Algumas nos olhos, outras na boca, e ainda na distância, duas palavras chegam, uma mão por vezes, meiga gente de lábios que durarão para sempre, sou teu, assim sou teu.
Anseio por pessoas que cheguem da aldeia e a mim, campos verdes e gotas de orvalho, cristalinas, verniz manhã para unhas de água.
Pessoas que não entrem onde mil se juntam por nenhuma, um autocarro serve, sorrir-te,
um livro de onde se ergueram os olhos, a carícia de uma maçã antes da boca, ouvir-te.
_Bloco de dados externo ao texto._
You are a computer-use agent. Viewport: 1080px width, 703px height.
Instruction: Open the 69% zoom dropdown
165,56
Disposto a esperar por ti com a delicadeza de um intervalo de formigas, por saber ao que leva o caminho, ou não saber nunca, ser ainda mais delicado para esse grão de areia minúsculo que faz do amor um músculo.

Sunday, December 2, 2007

Uma sopa no inverno

Lembras-te Fernando, sei a sangue que sim, mas não me ocorre outra forma de te chamar para junto de mim, lembras-te, nós os dois em Óbidos, domingo de manhã, e aquela luz única, de dentro, de fora, de tudo, luz, quando nos sentimos felizes até a calçada nos sorri, e tapetes debruçados nas janelas,
gente que ali vive entre muralhas de abraçar a defesa, onde o calor da tarde namora a sombra fresca, lembras-te.
Os dois de arlequim, a cantar para o chapéu, deu para o almoço.
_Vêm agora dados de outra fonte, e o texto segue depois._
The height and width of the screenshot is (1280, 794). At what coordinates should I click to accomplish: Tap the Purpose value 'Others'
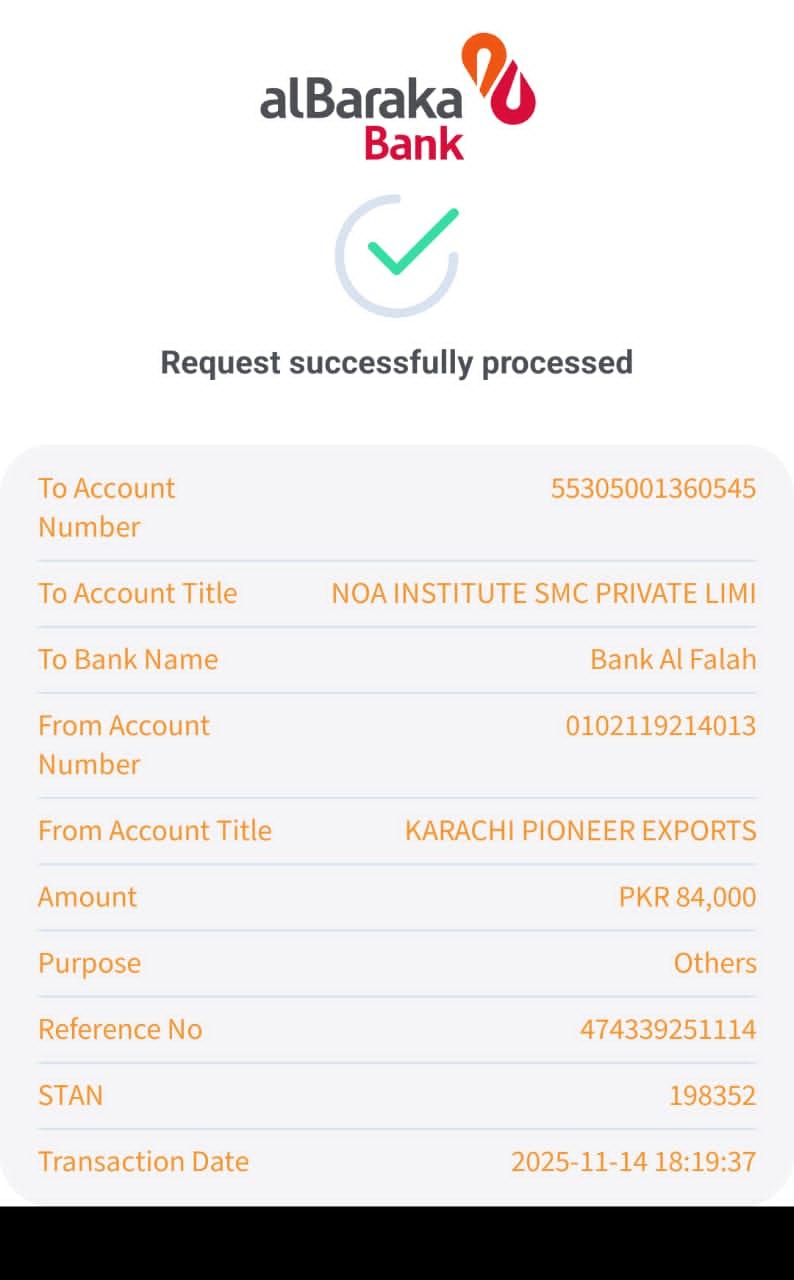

Uma pequenina de cabelo trigo, que nos levou para dentro do coração dela, quero crer nisso, que um dia virá um palhaço, um outro arlequim, uma canção, um sorriso, uma febre, e ela dirá, lembro-me.
Volto para dizer que quando se despediu timidamente de nós, o olhar dela não levou o sentido dos pés, acabou lá longe, quando virou a cabeça, e depois disso já deve estar crescida.
Fernando, amigo, por vezes digo para mim, porque sou de saudades, porque sou tanto do que fui, antes que me digam a batida, porque somos o que fomos e aquilo que nos fizemos, está bem, gosto de voltar, é simples e chega.
Foram boas as viagens, amigo, manhã cedo, como eu gosto de manhã cedo, como se fosse um lugar, que o é, e a minha respiração sabe-o, o dia a nascer à direita da minha casa e eu com ele, vindos do sono como uma sopa no Inverno.